--- begin ---
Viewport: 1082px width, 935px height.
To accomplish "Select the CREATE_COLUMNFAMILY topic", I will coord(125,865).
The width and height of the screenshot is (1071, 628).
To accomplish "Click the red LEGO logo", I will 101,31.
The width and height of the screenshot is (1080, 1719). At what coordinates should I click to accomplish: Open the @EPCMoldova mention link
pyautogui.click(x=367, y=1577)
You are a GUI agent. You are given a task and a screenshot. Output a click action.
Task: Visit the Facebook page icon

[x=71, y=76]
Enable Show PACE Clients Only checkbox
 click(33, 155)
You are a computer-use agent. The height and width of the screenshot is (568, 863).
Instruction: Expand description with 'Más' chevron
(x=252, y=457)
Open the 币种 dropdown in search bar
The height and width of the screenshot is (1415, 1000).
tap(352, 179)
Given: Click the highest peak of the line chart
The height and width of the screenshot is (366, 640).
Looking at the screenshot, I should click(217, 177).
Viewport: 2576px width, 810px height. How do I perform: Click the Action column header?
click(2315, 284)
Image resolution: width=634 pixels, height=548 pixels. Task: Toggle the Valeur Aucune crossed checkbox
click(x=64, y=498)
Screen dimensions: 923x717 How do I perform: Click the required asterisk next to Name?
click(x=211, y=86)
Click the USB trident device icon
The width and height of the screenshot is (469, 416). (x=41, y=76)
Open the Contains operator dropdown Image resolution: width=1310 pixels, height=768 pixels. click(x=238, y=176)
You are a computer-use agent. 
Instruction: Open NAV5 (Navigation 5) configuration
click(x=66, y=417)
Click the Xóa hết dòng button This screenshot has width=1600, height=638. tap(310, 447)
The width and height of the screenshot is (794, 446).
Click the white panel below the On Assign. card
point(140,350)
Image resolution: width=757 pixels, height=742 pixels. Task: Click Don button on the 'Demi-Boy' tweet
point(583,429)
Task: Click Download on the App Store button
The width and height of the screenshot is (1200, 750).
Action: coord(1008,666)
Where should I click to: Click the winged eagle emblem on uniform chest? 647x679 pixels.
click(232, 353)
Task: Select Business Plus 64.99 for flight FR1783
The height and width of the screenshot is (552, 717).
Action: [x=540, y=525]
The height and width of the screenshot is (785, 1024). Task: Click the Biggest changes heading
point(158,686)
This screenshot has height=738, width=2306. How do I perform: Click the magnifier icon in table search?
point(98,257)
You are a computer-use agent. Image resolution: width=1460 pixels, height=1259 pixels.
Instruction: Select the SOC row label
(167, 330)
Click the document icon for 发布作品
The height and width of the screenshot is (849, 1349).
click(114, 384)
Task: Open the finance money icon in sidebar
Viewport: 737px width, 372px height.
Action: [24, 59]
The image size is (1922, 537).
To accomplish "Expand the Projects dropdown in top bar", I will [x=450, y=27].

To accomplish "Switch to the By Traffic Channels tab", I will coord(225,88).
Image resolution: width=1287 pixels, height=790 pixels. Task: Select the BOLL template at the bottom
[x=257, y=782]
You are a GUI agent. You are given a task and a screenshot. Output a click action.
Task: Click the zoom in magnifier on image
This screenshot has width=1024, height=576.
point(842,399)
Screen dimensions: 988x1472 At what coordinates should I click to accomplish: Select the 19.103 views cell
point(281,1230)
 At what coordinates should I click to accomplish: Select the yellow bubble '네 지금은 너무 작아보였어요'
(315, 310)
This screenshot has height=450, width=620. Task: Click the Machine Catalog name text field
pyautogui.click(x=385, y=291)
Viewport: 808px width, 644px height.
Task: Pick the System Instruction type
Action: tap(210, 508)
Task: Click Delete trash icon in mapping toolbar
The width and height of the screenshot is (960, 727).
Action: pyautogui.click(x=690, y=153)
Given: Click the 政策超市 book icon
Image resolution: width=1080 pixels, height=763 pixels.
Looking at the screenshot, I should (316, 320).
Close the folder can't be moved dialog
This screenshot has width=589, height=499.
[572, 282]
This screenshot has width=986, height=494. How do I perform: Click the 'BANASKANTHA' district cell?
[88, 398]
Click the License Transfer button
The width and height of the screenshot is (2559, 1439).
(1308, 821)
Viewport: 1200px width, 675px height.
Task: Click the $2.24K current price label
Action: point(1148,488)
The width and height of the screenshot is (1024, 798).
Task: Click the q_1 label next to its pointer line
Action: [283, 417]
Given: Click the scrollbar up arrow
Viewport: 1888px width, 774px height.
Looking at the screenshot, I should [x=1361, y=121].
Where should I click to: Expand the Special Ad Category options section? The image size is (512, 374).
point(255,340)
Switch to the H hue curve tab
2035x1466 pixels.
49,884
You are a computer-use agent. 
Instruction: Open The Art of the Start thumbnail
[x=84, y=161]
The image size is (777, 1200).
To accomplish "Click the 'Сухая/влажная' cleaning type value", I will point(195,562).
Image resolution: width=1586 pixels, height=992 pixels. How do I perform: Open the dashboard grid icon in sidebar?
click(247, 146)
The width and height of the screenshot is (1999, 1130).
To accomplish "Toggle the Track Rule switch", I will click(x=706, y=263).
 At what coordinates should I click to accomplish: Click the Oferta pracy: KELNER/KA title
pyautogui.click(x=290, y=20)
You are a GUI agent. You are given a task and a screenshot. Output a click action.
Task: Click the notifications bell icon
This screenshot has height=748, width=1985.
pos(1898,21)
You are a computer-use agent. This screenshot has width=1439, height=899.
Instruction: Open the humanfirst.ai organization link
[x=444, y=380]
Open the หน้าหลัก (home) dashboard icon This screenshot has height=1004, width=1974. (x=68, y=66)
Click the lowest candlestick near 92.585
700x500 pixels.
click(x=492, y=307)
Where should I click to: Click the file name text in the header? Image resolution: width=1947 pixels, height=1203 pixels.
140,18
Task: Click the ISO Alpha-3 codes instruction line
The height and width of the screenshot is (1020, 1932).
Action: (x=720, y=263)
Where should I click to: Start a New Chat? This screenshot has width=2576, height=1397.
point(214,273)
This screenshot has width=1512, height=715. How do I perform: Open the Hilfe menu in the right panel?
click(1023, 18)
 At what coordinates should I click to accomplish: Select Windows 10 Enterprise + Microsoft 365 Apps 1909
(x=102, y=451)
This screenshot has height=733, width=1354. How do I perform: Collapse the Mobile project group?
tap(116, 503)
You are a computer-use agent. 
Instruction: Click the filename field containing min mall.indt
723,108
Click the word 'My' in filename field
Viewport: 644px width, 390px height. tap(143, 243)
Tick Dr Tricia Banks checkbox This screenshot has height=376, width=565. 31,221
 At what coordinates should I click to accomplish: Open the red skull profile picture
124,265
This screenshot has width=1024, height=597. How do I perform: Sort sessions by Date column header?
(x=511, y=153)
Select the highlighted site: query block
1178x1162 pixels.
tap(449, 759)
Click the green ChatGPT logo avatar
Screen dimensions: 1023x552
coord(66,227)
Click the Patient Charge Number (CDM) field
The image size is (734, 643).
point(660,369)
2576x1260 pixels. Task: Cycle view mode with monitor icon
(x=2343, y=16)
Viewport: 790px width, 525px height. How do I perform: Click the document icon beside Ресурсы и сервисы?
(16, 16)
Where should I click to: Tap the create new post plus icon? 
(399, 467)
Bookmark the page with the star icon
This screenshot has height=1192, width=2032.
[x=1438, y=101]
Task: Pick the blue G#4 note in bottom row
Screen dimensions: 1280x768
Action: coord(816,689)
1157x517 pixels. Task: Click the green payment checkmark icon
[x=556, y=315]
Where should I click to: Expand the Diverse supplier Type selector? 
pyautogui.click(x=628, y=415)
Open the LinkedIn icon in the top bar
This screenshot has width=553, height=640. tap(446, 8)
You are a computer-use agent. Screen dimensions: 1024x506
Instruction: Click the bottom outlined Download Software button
--- end ---
*What this task involves*. Could you recast the lines of the material as a JSON array of strings, one string per line and skipping blank lines, starting at the line containing "Given: Click the 政策超市 book icon" and ending at the line containing "Action: [283, 417]", with both of those lines included?

*Result of this exercise*.
[
  "Given: Click the 政策超市 book icon",
  "Image resolution: width=1080 pixels, height=763 pixels.",
  "Looking at the screenshot, I should (316, 320).",
  "Close the folder can't be moved dialog",
  "This screenshot has width=589, height=499.",
  "[572, 282]",
  "This screenshot has width=986, height=494. How do I perform: Click the 'BANASKANTHA' district cell?",
  "[88, 398]",
  "Click the License Transfer button",
  "The width and height of the screenshot is (2559, 1439).",
  "(1308, 821)",
  "Viewport: 1200px width, 675px height.",
  "Task: Click the $2.24K current price label",
  "Action: point(1148,488)",
  "The width and height of the screenshot is (1024, 798).",
  "Task: Click the q_1 label next to its pointer line",
  "Action: [283, 417]"
]